One of the more popular narratives is that traditional software-as-a-service is being disrupted into oblivion by AI. The data does not support this in its strong form. Major workflow automation, customer relationship management, and observability vendors continue to post excellent results — one observability leader's stock recently exploded higher on earnings. Several of these companies have been buffeted unfairly by the apocalypse narrative when their fundamentals do not justify the discount. The investor's job is to look past the storyline and at the actual numbers.
That said, caution is warranted in adjacent optical and components names that have been swept higher on the AI tide. Investors should look hard at the fundamentals and ask whether each company is actually positioned on a true mega-trend or merely correlated with one.
What This Means for an Investor Today
The clearest takeaways from the current state of play are these. AI is industrializing — moving from a chat interface to an action layer that runs inside enterprises and unlocks measurable productivity gains. The mega caps deserve their attention, but a layer of secondary names is compounding at growth rates that the headline coverage misses.

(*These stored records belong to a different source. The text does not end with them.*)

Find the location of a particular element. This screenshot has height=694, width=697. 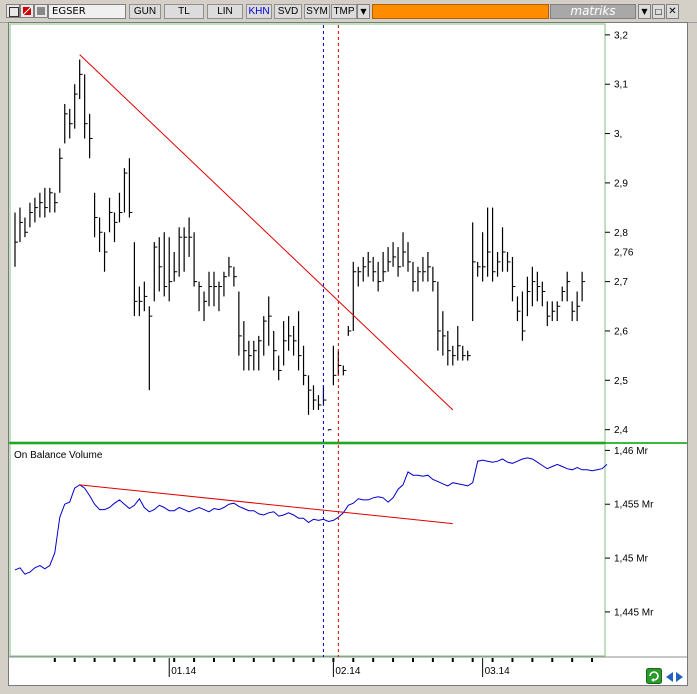

price-tick-label: 2,5 is located at coordinates (621, 382).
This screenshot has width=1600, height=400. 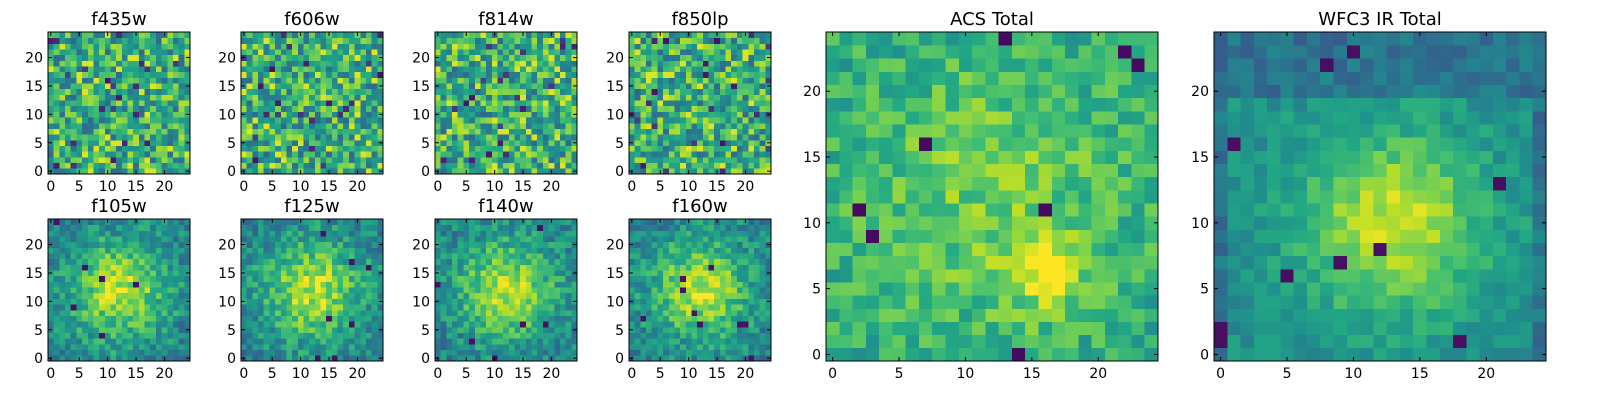 What do you see at coordinates (312, 206) in the screenshot?
I see `panel-title: f125w` at bounding box center [312, 206].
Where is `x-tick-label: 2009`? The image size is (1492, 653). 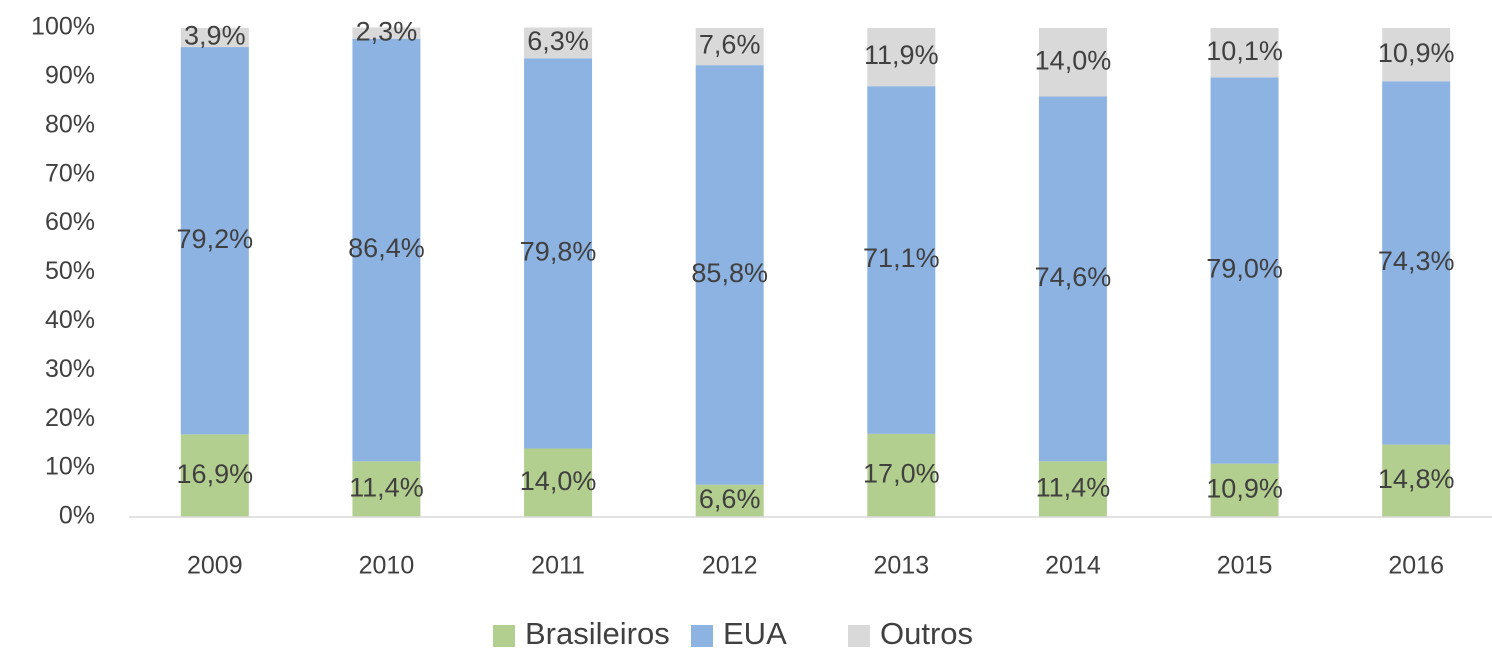
x-tick-label: 2009 is located at coordinates (215, 566).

The dominant chip maker remains a strong long-term holding, with a caveat about how much further a five-trillion-dollar company can run. The IPO pipeline needs to unclog, and when it does, several of the most interesting growth stories will finally be available to public investors. Apple needs to prove it can innovate again. And the SaaS-is-dead story is overplayed: discrimination, not blanket pessimism, is the right posture.
The combined picture is one of a market that rewards close attention. The giants are not the only story, and the next phase of the AI cycle will be defined as much by who quietly delivers earnings inflections as by who dominates the day's headlines.